(Quoted passage)

Are you tall?: An Introduction to the Sorites Paradox and Fuzzy Logic
In this talk, we will introduce fuzzy logic, a non-classical logic that provides a mathematically rigorous way of dealing with vagueness. We will motivate the development of fuzzy logic using a philosophical paradox known as the Sorites paradox, or the paradox of the heap. We will explore a particular type of fuzzy logic called Lukasiewicz fuzzy logic. Finally, we will return to the Sorites paradox and see how it can be resolved using this fuzzy logic.
Fictional Mathematics: A Brief Glimpse into Math in Fantasy and Science Fiction
Mathematics pops up all over the place in storytelling, from evaluating limits in the background of Mean Girls to an episode of Futurama that spawned its own theorem. Science fiction writers have been inspired by mathematical breakthroughs for generations (and quite a few more fantasy authors than you might think!) In this talk I will highlight some of the many ways mathematics has been used in speculative fiction, with the goal of emphasizing the inherent creativity of math and all the weird and wacky ways it can be used in storytelling.
Data Assimilation via Hayden-Olson-Titi: Approximating Solutions of Differential Equations Using Sparse Data
How could one model something as complicated as the weather while only measuring how the air is moving at a few points? Data Assimilation describes a broad class of methods which aim to approximate the solution of some differential equation by integrating sparse observed data into the solution in some way. In this talk, we explore the data assimilation method of Hayden, Olson, and Titi (HOT for short) for several different ordinary differential equations. We will explore when the method provides accurate approximations, when the approximations break down, and discuss how one could apply this method to many other models of interest.
Code Design for Data Storage in Synthetic DNA
Storing data in synthetic DNA is an emerging data storage technology. Nanopore sequencers are devices that allow for the quick and cheap, if currently error-prone, retrieval and decoding of information stored in synthetic DNA. In this talk we will discuss the DNA code design problem for nanopore sequencers and provide a graph construction of a code that accommodates the three primary combinatorial restrictions imposed by nanopore sequencers. Moreover, we show that our code can quickly detect erroneous insertions, deletions, and substitutions that can be introduced during the DNA storage process.

(End Quoted passage)
(Source information)

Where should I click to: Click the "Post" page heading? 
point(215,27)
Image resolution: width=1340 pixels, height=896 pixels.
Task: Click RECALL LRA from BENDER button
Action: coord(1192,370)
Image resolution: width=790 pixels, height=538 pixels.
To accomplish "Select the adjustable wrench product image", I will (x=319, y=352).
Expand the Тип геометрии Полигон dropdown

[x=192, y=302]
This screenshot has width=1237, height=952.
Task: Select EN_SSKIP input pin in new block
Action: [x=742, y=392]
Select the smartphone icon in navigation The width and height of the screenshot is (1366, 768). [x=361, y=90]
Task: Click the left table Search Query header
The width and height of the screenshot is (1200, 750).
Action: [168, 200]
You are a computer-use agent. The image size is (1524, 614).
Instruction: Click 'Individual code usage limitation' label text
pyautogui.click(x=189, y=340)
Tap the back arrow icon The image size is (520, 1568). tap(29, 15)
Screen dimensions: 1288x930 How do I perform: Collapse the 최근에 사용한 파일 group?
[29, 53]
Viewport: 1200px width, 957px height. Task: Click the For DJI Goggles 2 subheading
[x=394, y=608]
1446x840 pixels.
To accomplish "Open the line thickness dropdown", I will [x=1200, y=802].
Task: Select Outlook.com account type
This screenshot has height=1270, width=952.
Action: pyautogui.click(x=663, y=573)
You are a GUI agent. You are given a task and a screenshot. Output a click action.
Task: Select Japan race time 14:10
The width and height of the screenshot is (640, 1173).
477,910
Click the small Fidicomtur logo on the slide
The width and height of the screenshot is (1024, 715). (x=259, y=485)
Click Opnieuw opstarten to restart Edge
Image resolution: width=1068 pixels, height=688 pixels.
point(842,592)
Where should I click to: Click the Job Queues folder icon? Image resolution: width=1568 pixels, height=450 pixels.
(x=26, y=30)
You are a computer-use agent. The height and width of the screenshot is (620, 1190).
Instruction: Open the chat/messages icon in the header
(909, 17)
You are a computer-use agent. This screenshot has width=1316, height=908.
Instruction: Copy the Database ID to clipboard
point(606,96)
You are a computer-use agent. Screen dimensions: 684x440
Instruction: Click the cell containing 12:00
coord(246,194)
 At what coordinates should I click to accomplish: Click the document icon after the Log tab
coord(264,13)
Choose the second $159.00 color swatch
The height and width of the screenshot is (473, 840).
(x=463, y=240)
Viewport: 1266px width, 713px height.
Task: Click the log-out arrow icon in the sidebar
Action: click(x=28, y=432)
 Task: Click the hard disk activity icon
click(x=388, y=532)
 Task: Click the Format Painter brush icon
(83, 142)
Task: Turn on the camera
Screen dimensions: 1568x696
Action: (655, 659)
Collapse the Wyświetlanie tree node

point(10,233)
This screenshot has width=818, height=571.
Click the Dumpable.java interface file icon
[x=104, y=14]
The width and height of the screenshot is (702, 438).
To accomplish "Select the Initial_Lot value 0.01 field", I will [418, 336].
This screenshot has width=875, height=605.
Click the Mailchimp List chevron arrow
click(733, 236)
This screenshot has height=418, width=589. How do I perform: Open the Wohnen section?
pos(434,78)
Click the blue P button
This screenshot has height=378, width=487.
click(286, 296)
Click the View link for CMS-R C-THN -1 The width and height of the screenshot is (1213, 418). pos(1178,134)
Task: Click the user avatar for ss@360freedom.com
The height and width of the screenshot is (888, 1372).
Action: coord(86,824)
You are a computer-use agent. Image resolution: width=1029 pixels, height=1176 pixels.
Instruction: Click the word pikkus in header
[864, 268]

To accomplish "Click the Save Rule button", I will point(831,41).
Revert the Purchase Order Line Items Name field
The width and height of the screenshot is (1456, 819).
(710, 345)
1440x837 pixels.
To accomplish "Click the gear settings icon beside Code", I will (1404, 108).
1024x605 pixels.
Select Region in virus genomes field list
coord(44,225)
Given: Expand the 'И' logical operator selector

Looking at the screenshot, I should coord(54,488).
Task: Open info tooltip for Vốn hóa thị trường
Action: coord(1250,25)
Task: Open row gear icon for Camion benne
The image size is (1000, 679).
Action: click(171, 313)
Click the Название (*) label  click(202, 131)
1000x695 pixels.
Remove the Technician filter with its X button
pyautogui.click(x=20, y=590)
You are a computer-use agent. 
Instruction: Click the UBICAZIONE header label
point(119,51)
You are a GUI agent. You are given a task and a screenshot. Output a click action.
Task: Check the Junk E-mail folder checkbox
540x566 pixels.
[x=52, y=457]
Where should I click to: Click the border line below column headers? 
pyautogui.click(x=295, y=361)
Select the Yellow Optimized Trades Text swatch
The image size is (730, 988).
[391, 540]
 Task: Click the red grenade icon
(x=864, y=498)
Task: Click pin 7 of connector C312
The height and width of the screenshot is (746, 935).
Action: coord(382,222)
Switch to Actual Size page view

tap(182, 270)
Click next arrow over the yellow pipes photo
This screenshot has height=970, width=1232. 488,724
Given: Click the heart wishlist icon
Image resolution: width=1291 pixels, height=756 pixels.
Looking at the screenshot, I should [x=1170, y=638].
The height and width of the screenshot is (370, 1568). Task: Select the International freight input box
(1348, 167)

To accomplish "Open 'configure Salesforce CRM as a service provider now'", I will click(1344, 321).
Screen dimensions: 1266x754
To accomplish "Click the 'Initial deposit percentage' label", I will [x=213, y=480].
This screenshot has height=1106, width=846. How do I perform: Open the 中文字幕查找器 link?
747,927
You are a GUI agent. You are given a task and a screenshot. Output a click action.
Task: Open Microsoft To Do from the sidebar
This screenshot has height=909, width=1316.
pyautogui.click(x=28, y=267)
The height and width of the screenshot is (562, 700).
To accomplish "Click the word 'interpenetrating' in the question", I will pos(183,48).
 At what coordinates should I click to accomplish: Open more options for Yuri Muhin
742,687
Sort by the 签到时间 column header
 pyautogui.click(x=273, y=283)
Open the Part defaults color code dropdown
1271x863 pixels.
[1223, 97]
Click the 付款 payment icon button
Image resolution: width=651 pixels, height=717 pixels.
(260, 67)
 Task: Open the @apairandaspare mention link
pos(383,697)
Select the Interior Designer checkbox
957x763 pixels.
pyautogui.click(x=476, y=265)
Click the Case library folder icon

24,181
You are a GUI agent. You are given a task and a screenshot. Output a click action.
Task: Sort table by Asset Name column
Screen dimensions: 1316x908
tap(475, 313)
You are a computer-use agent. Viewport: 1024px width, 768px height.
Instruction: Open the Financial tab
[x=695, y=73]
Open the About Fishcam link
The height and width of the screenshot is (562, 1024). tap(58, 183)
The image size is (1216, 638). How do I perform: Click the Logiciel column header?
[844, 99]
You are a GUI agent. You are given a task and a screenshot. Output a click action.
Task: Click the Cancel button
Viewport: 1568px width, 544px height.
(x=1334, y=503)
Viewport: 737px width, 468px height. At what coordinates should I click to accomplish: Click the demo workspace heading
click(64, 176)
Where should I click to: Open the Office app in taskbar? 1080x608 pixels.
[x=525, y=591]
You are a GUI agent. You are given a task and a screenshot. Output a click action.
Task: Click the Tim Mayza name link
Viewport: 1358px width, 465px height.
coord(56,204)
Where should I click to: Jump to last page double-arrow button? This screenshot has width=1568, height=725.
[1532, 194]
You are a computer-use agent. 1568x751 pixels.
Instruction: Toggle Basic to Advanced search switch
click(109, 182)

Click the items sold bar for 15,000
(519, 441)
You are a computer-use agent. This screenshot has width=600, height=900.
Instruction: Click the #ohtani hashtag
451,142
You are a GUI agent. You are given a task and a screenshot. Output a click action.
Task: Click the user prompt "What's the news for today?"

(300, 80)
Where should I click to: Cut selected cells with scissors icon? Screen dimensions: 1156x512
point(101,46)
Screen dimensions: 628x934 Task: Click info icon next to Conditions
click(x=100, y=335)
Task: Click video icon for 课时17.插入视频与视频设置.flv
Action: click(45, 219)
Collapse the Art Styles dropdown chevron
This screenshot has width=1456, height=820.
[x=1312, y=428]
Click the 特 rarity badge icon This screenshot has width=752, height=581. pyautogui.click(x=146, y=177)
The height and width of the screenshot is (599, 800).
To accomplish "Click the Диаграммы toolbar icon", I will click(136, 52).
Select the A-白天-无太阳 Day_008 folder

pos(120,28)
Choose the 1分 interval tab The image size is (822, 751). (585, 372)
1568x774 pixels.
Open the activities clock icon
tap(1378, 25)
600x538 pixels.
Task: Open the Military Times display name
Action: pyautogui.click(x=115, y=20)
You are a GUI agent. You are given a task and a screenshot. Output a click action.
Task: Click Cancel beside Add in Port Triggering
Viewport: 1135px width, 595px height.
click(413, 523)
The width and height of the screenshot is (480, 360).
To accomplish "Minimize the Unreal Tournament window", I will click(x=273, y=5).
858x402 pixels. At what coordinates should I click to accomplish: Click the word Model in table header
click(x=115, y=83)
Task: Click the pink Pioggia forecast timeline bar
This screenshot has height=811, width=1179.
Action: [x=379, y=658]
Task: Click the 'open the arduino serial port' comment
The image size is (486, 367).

(End Source information)

▸ Activity
Copy the talk abstracts from the words "Fictional Mathematics: A" through the words "used in storytelling.", substituting "narrative" for "storytelling" wherever it occurs.

▸ Reply
Fictional Mathematics: A Brief Glimpse into Math in Fantasy and Science Fiction
Mathematics pops up all over the place in narrative, from evaluating limits in the background of Mean Girls to an episode of Futurama that spawned its own theorem. Science fiction writers have been inspired by mathematical breakthroughs for generations (and quite a few more fantasy authors than you might think!) In this talk I will highlight some of the many ways mathematics has been used in speculative fiction, with the goal of emphasizing the inherent creativity of math and all the weird and wacky ways it can be used in narrative.